Page text |

The Campaign to Ban Land Mines
By Vin Suprynowicz 
[email protected]
 
Special to The Libertarian Enterprise
 
     
        "A well-regulated population being necessary to the 
    security of a police state, the right of the Government to 
    keep and destroy arms shall not be infringed."
     
          We're instructed that the reason Mrs. Diana Spencer Windsor's 
death is a tragedy for the entire civilized world is "because of her 
charities."
The late "princess" -- who died following a traffic accident in 
Paris last year -- did indeed take time to visit sick children and 
AIDS sufferers.  That's much to her credit, even if I'm old enough to 
believe it's a tad unseemly to indulge one's charitable instincts in 
the glare of the spotlight.
 But the "charity" we hear most about was Mrs. Windsor's support 
for the campaign to ban land mines.
 The great Russian strategist Marshal Zhukov commented that he 
expected to lose 10 percent of his men if he ordered them to cross a 
minefield -- about the same percentage he expected to lose charging 
across a field defended by a machine gun.
 Therefore, he concluded that if men could be shot for cowardice 
for refusing to charge a machine gun, the commander should have no 
more qualms about ordering his men to advance rapidly across a known 
minefield.
 Since commanders in the West are considerably daintier about 
issuing such orders, land mines -- to this day -- are actually 
considered more effective at slowing down an advancing enemy force, 
than machine guns.
 Land mines allow smaller nations and armies to successfully defend 
prepared positions against larger forces -- or even to dissuade those 
forces from attacking in the first place, sparing many casualties on 
both sides.
 Germany deploys few if any mines to guard against invasion by the 
Swiss.  But tiny nations like Switzerland and Israel employ all they 
can lay their hands on, and wisely so.
 Now, the terrible thing about land mines is that they can remain 
armed, years after hostilities have ceased.  Thus, civilians not 
infrequently are killed or maimed when they return to areas over which 
wars were fought, months or even years before.

Data shown |
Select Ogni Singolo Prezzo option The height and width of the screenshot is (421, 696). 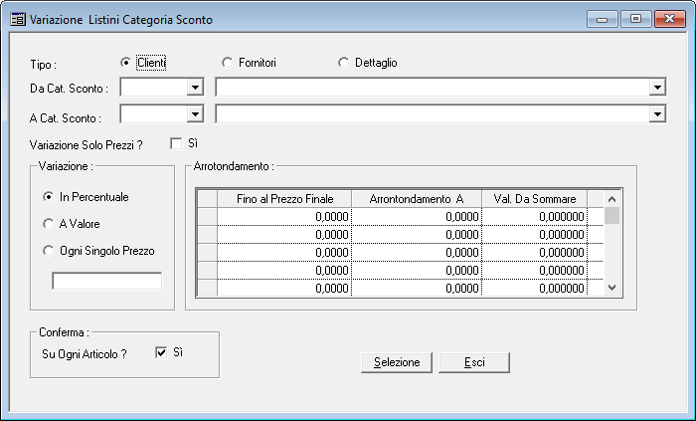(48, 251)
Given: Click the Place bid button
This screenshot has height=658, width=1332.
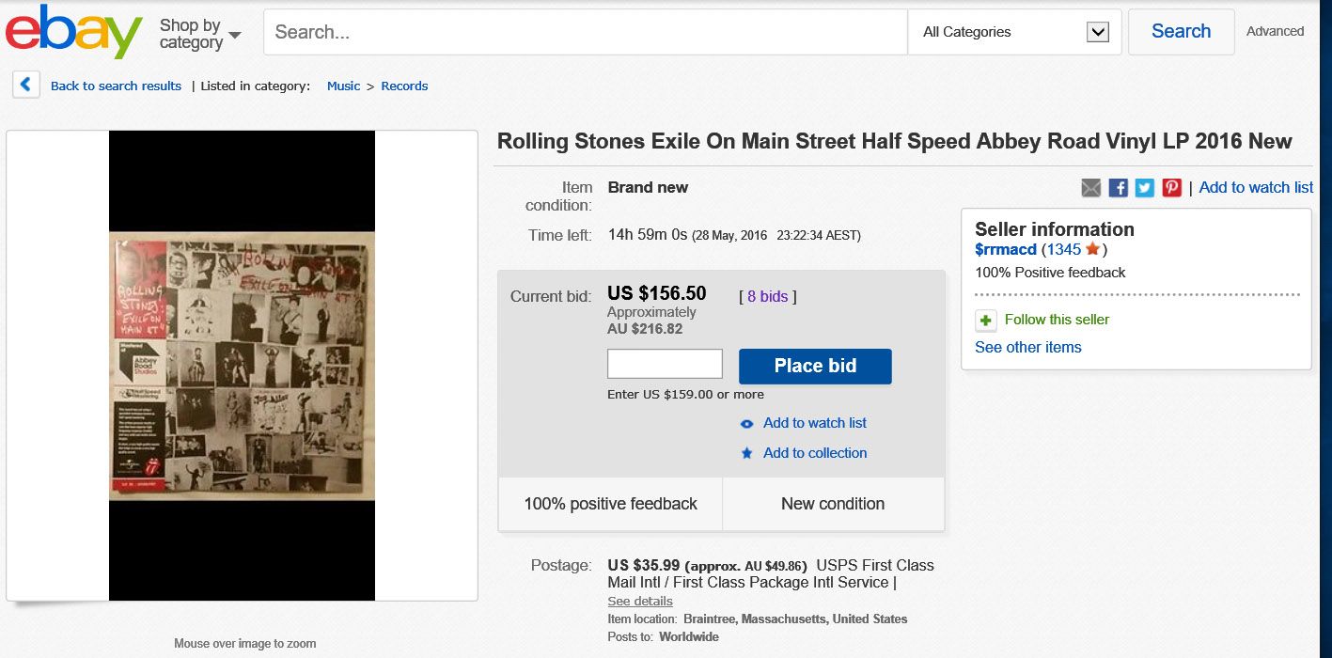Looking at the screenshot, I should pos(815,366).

Problems to work on |
A - Do these statements agree with the land mine article? (i) Zhukov expected to lose about 10 percent of his men crossing a minefield. (ii) Germany deploys many mines to guard against invasion by the Swiss. (iii) Land mines can stay armed years after the fighting ends. Answer yes or no for each, and quote the words of the article that decide it.
B - Which two nations does the land mine article name as employing all the mines they can lay their hands on?
C - Return, word for word, the part of the land mine article that opens with the words containing "We're instructed that" and closes with "a machine gun.".

Answers below |
A -
(i) Yes: "he expected to lose 10 percent of his men if he ordered them to cross a minefield"
(ii) No: "Germany deploys few if any mines to guard against invasion by the Swiss."
(iii) Yes: "they can remain armed, years after hostilities have ceased"

B - Switzerland and Israel.

C -
We're instructed that the reason Mrs. Diana Spencer Windsor's 
death is a tragedy for the entire civilized world is "because of her 
charities."
The late "princess" -- who died following a traffic accident in 
Paris last year -- did indeed take time to visit sick children and 
AIDS sufferers.  That's much to her credit, even if I'm old enough to 
believe it's a tad unseemly to indulge one's charitable instincts in 
the glare of the spotlight.
 But the "charity" we hear most about was Mrs. Windsor's support 
for the campaign to ban land mines.
 The great Russian strategist Marshal Zhukov commented that he 
expected to lose 10 percent of his men if he ordered them to cross a 
minefield -- about the same percentage he expected to lose charging 
across a field defended by a machine gun.